Source passage =
The underlying realization of the Sixth Five Year Plan document, which included a separate chapter on ‘Women and Development’, was that non-recognition of development and economic issues as women’s issues had marginalized women in society. The plan recognized women’s lack of access to productive resources and education as important factors hindering their development and stressed the need for employment generation for women.

 

In addition, it identified the main issues of development of women’s health, education and employment. The decision to give joint title to husband and wife in all developmental activities involving transfer of property was a revolutionary decision. This objective was also reiterated in the Seventh Five Year Plan. One of the significant deficiencies in the development of women was identified as the pre-occupation of women with repeated pregnancies.

Records provided =
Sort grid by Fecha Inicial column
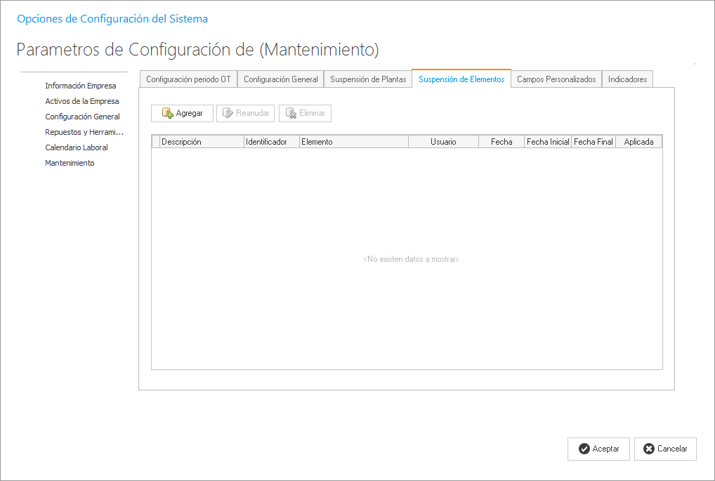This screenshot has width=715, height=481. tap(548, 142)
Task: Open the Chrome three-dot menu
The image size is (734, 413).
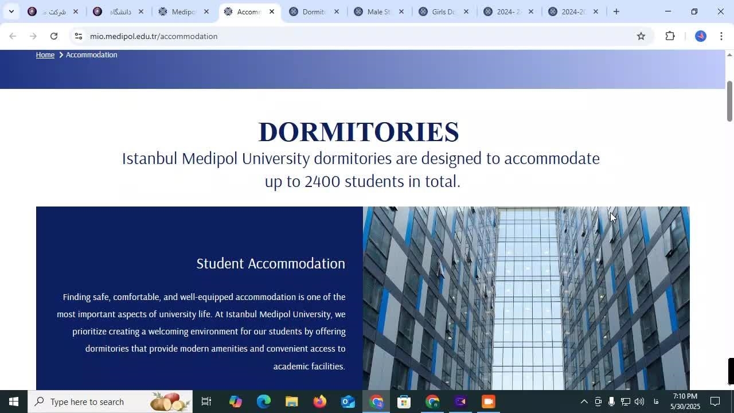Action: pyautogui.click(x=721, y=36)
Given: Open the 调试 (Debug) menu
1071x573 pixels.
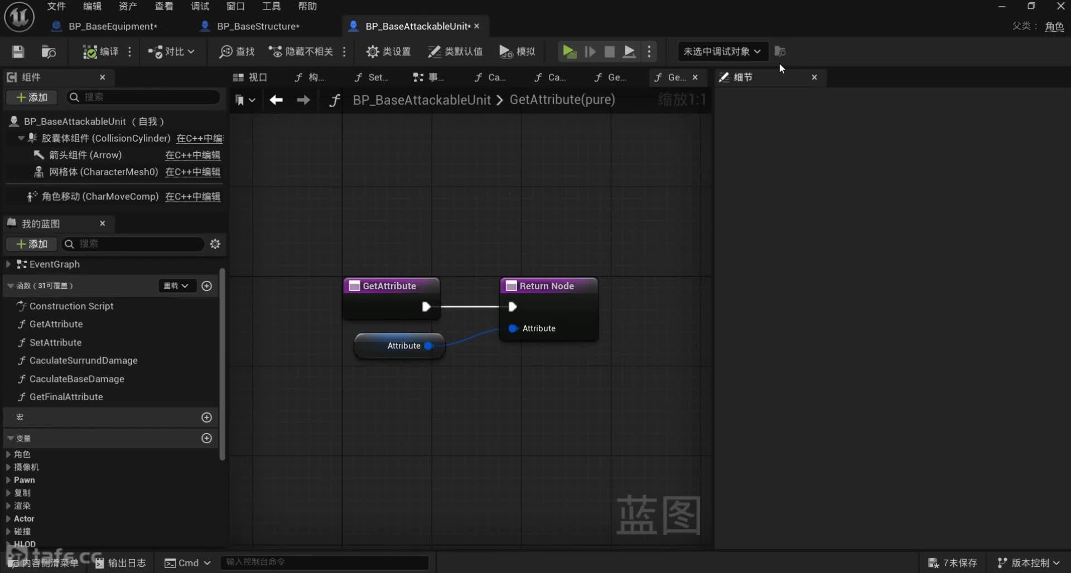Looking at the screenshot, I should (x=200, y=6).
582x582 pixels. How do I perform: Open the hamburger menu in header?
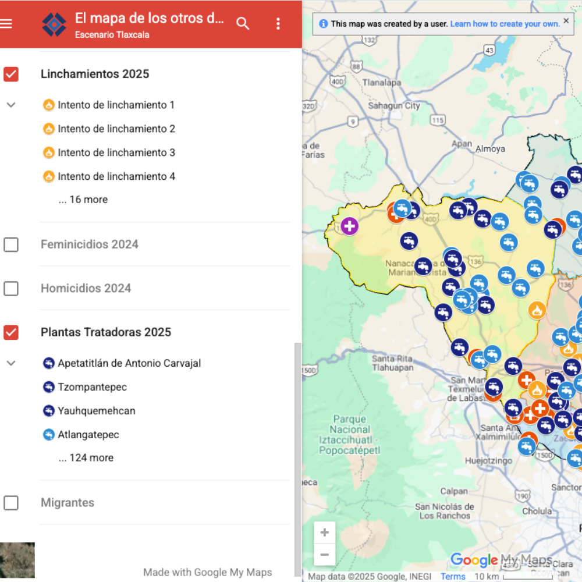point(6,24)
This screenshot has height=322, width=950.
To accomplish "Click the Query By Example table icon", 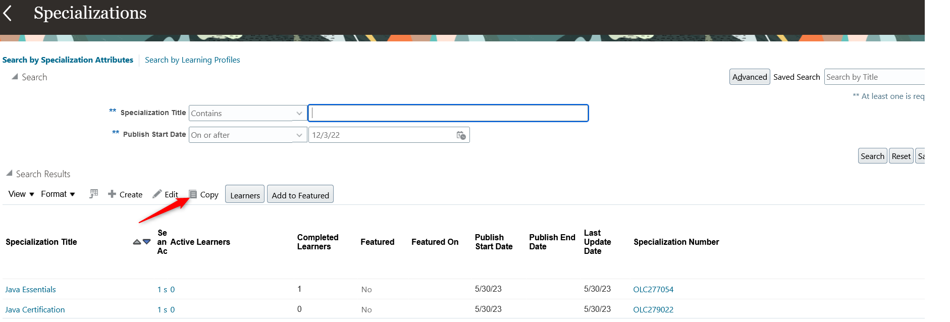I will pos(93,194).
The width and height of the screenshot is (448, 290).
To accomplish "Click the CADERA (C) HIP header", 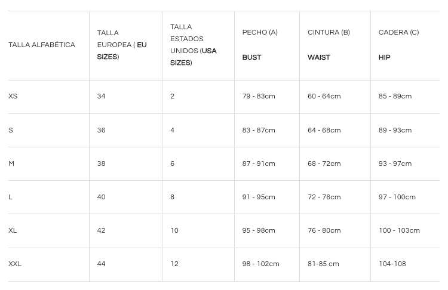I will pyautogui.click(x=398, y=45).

What is asked =
1. Copy every line of the entries that contains the string "pixels".
2. Continue the passage on women in the Five Year Plans from where it stops.

Answers to the exercise =
1.
1071x573 pixels.
582x582 pixels. How do I perform: Open the hamburger menu in header?

2.
In this context, special emphasis was laid on providing minimum health facilities along with family welfare and nutrition to women and children. Both the Sixth and Seventh Plans looked at the health needs of women mainly in terms of maternal needs. Family welfare program was to be given top priority. The Seventh Plan brought out the importance and value of domestic non-monetized work by women as an economic variable for the first time but did not go so far as to suggest its inclusion in GDP accounting. The main thrust of both the schemes in the field of women’s welfare was their economic upliftment through more opportunities for salaried, self-employment and wage-employment. The Seventh Five Year Plan pioneered the idea of the Women’s Development Corporation to help women become financially independent and self-reliant. The plan recognized that lack of infrastructure and access to credit, poor marketing facilities and changing production relations unfavorable to women are major barriers to women’s employment, especially in the case of self-employed women.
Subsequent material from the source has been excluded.